Retrato de Luís Lavoura

Quando vivi nos EUA, já lá vão muitos anos, tinha um seguro de saúde (lá não há SNS). A companhia fornecedora do seguro de saúde tinha um hospital na cidade onde eu vivia e o seguro tinha uma condição importante: em caso de necessidade de tratamento hospitalar, eu só estava autorizado a recorrer ao hospital dessa companhia. Se recorresse a outro, teria que pagar do meu bolso.

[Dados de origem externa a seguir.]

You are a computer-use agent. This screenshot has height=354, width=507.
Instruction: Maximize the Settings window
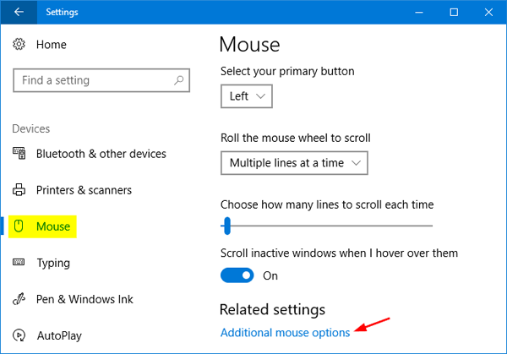point(454,13)
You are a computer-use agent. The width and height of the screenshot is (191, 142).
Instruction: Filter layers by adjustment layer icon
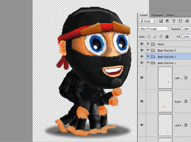(167, 21)
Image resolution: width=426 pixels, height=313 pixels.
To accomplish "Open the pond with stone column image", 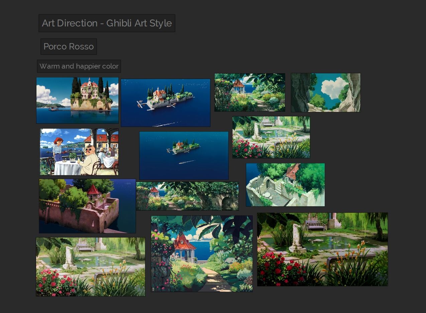I will (271, 136).
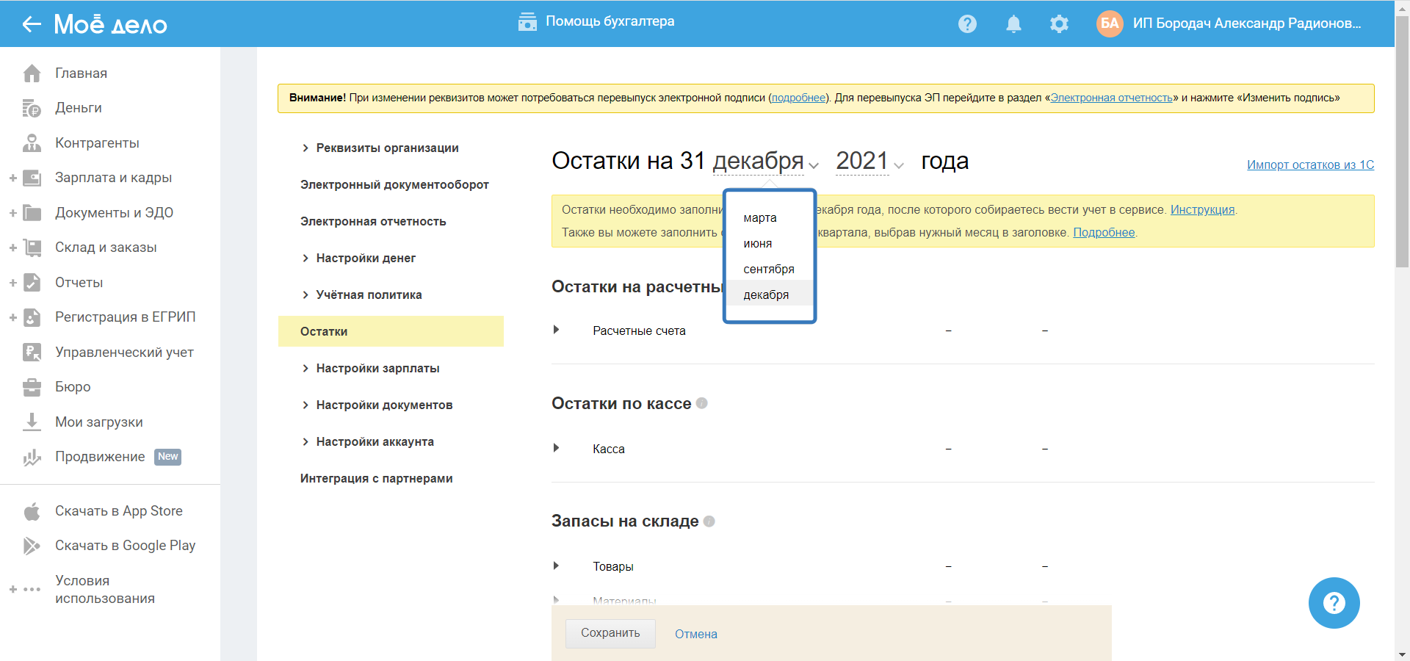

Eu tinha liberdade de escolha, portanto, mas só se a pagasse do meu bolso. Para que fosse o seguro a pagar, eu tinha que recorrer ao hospital da companhia de seguros.

Isto ilustra que a completa liberdade de escolha não faz sentido, a não ser que sejamos nós mesmos a pagar do nosso próprio bolso. Quem é proprietário de um hospital tem que amortizar o investimento que nele fez. O Estado tem hospitais e não faz sentido que ande a pagar para que os doentes vão para hospitais privados, deixando os públicos sem amortização.

Liberdade de escolha sim. Faz todo o sentido. Mas com o cliente a pagar. Se é outrem quem paga, nunca pode haver completa liberdade de escolha. Pode até não haver nenhuma.